Sometimes when we add fries and other sides to a food order, the price of lunch and the calorie count can double. Let’s make sure we can enjoy what we order! In the last blog I outlined some suggestions for pressure gauges in hydronic HVAC and plumbing systems. Today, I offer some thoughts on pressure gauge accessories in the R L Deppmann Monday Morning Minutes.
If you like what you read, we will have a specification after this blog series.
Pressure Gauge Pigtails
Let’s start with THE MOST IMPORTANT accessory for pressure gauges in steam systems. Past R.L. Deppmann Monday Morning Minutes series looked at steam systems. We know that steam is hot, we know steam condenses, and we know if we try to pass steam through condensate, it will flash and cause hammer. If steam gets in the bourdon tube of a gauge, the condensate will sit in the lower part of the tube and will be unable to drain. The next time it sees steam, the gauge is destroyed and will require replacement!
A pigtail protects the gauge by forming a condensate trap. They come in steel, stainless steel, and brass. I recommend steel for applications up to 150 PSIG. It handles the temperature, pressure, and is the least expensive pigtail loop.
Pressure Gauge Isolation Valves
What can be more mundane than a shut-off valve? Well, let’s add a thought. Most gauges are installed with isolation quarter turn ball valves. It can be quite common for pressure gauges to not work well and most are highly inaccurate after just a couple of seasons. Bet you didn’t know that the shutoff valve has much to do with the continued accuracy of a gauge.
When a pressure gauge is installed and the shutoff valve is closed, the gauge is reading the last pressure it experienced. When the ball valve is opened quickly, a new pressure rushes into the gauge quickly. The bourdon tube reacts to change the pressure quickly and overshoots a bit before resting at the pressure. Every time the gauges overshoots, the gauge accuracy is distorted.
No mechanical technician or maintenance person opens a ball valve slowly. OK, that is an exaggeration. Maybe 10% open the ball valve slowly. The other 90% destroy the accuracy on a regular basis starting from the day the system is started up. Most sane people HATE needle valves. They take a long time and many turns to open. That slow opening valve will save the pressure gauge. Use a needle valve instead of a ball valve and just accept the extra 15 seconds it takes to open the valve.
Pressure Gauge Snubbers
Pressure gauge snubbers retard or dampen pulsations at the gauge. We have all experienced the gauge in a closed system with a bouncing needle due to air in the system or a pump vibrating. Well, if you have air or pump vibration in a closed system, you have more trouble than a simple pressure gauge needle moving. Other equipment will be damaged. If the fill pressure is too low, set the PRV to the right cold fill pressure. If your air separator or air/dirt separator is not removing the air, start specifying Bell & Gossett quality air separators. If your pump is vibrating, give us a call and we’ll help you with recommendations. Pressure snubbers are not expensive, but there should be no pulsations in closed hydronic systems.

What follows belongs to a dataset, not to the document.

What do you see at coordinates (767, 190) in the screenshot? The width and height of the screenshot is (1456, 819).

I do like pulsation dampeners or snubbers on condenser water systems with open towers. There is an application where we introduce air constantly. I also like them on steam systems. I don’t expect large pulsations in steam systems but you can have the occasional hammer when steam flows through condensate. Even the best designs will have a trap fail at some time. Why break the pressure gauge if it is nearby.

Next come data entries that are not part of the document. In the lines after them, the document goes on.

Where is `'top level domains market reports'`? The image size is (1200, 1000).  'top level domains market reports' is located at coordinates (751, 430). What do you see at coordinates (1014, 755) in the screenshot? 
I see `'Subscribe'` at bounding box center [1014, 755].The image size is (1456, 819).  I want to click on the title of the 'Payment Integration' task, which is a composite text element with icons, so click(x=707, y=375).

Finally, I like them on plumbing systems where pumps and other equipment turning on and off will cause some pressure changes. In a hydronic system we don’t normally cycle pumps on and off very often. In plumbing systems, there is more of a chance. Make sure the snubber conforms to the US Safe Drinking Water Act.
Pressure Gauge Liquid Fill
Many specifications have glycerin or silicone liquid filled options for pressure gauges. HVAC and plumbing are pretty steady systems compared to some process applications. I don’t care for liquid filled gauges in HVAC and plumbing systems. These have a temperature limit which is usually 140°F. They also have a minimum temperature of 0°F. So we don’t want them on hot water heating systems, steam systems, or mounted outside. In addition, they do leak at times.
The benefit to liquid fill is to soften the friction of the mechanical parts of a pressure gauge when it is moving frequently, such as with pulsations. Not a big issue in our systems. Save your money.
Pressure Gauge Diaphragm Seals
Diaphragm seals protect the gauge from the process fluid. They can be cleaned out and sludge and can removed. A big deal when pumping acid but not much use in a hydronic system. The only possible use would be on sewage pumps but let’s not go there if you know what I mean.
After I complete the thermometers blogs, there will be a complete specification available for your review. It is not proprietary but should keep you out of hot water—–hot steam, chilled water or other dilemmas.